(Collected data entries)
***
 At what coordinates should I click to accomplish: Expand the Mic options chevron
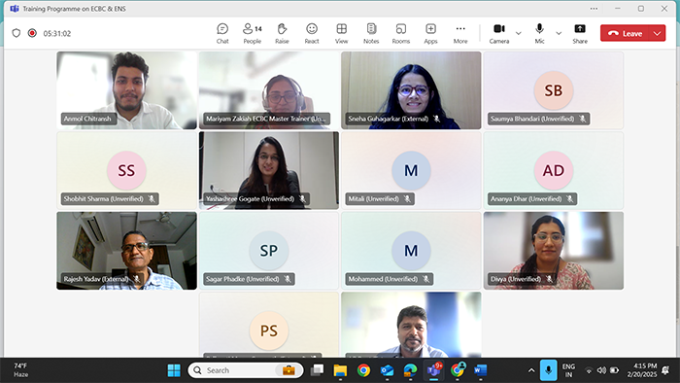559,33
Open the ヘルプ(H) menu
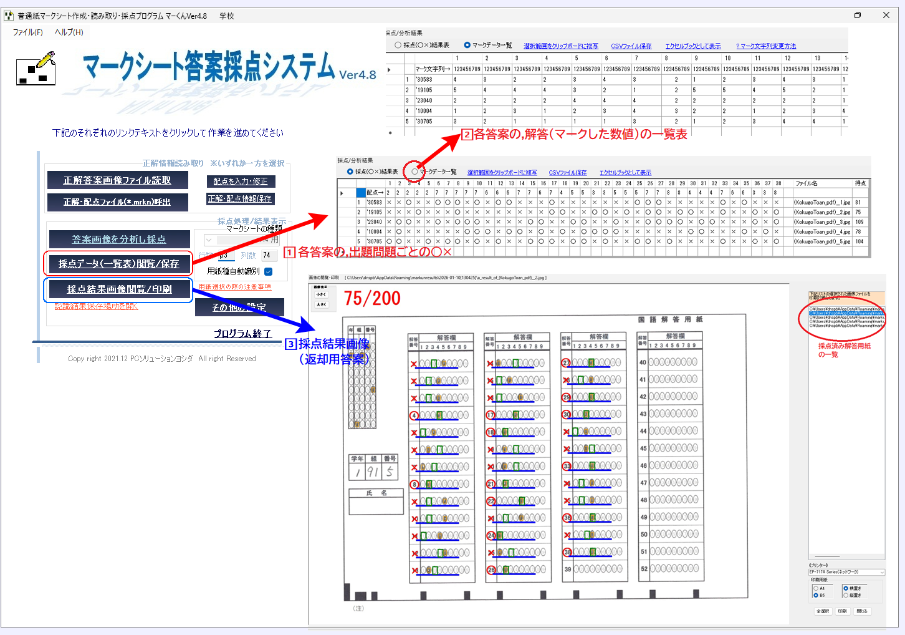Image resolution: width=905 pixels, height=635 pixels. (69, 32)
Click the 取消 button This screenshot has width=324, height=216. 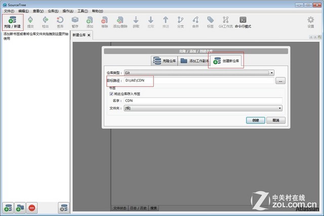point(275,120)
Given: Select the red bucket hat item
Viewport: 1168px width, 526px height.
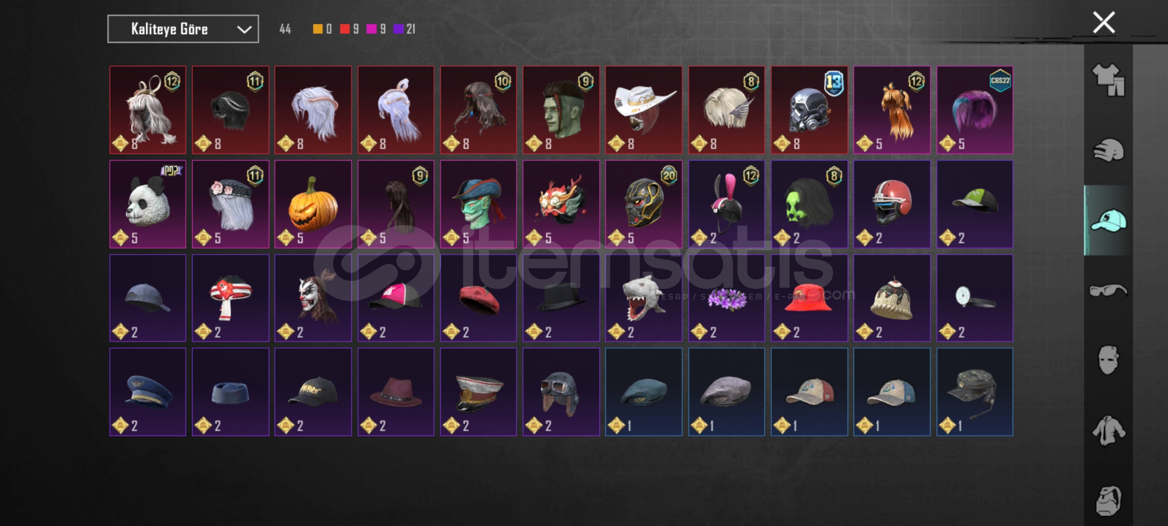Looking at the screenshot, I should (x=809, y=298).
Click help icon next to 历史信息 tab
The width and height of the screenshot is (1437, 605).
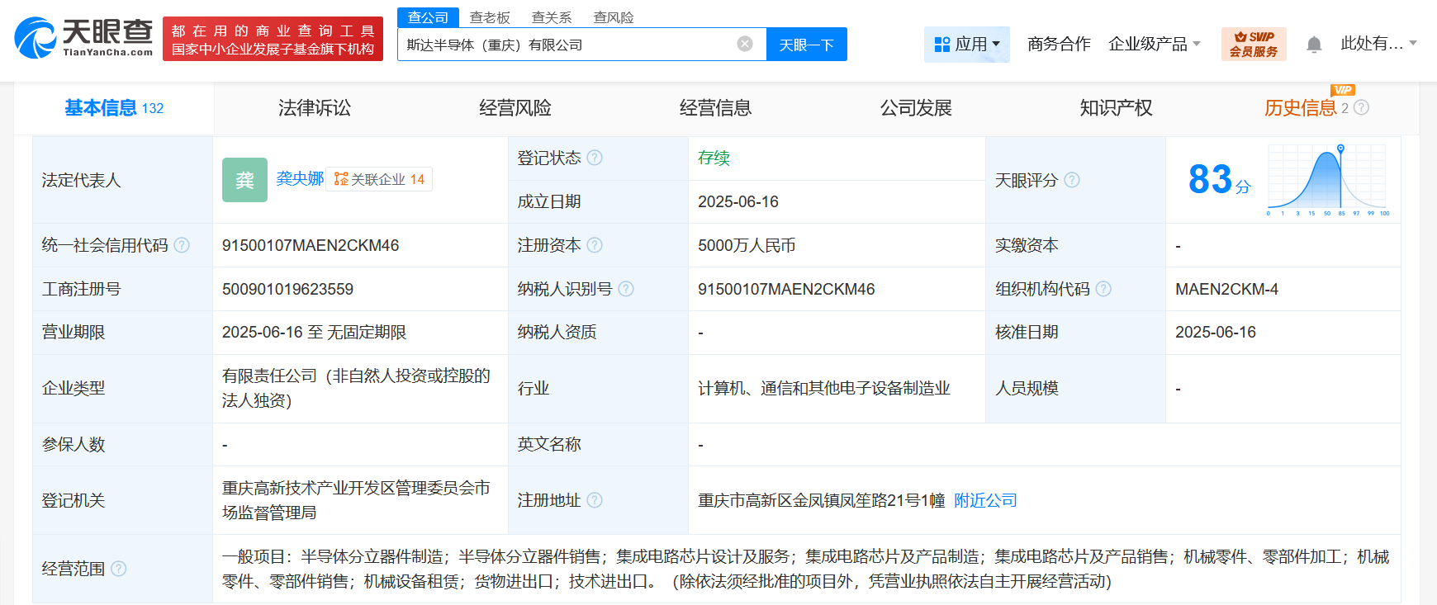point(1362,107)
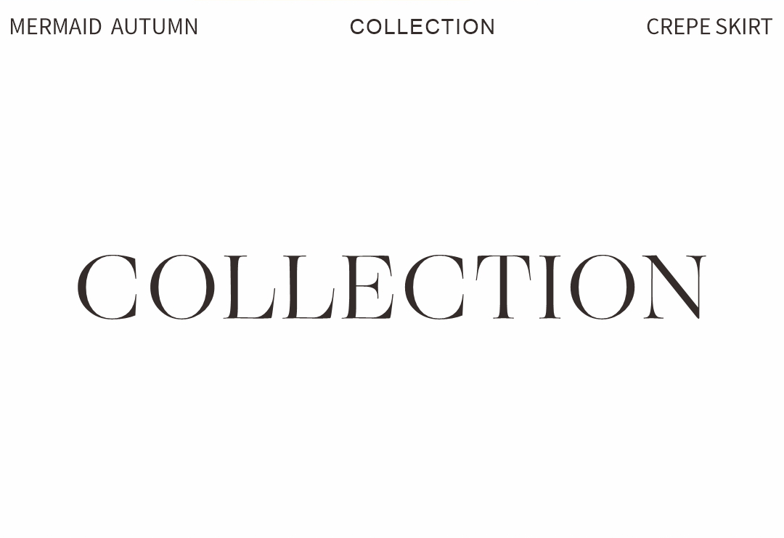
Task: Click the word CREPE in header
Action: click(679, 26)
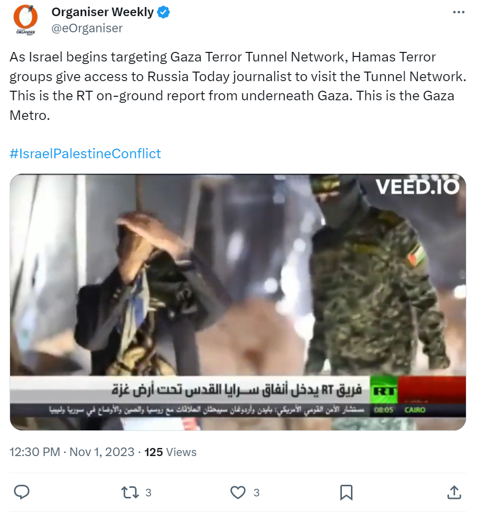Bookmark this tweet
The image size is (477, 512).
pos(346,492)
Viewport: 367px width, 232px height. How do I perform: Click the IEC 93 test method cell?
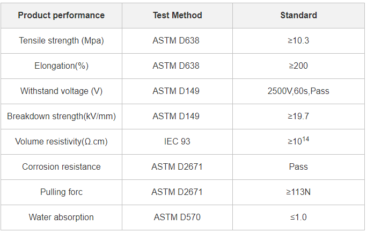coord(177,142)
***
What the task requires
Your answer must be the lines from the one holding "Viewport: 367px width, 232px" through the final line of the records above, exactly as written and without any pictures.

Response for this exercise
Viewport: 367px width, 232px height. How do I perform: Click the IEC 93 test method cell?
coord(177,142)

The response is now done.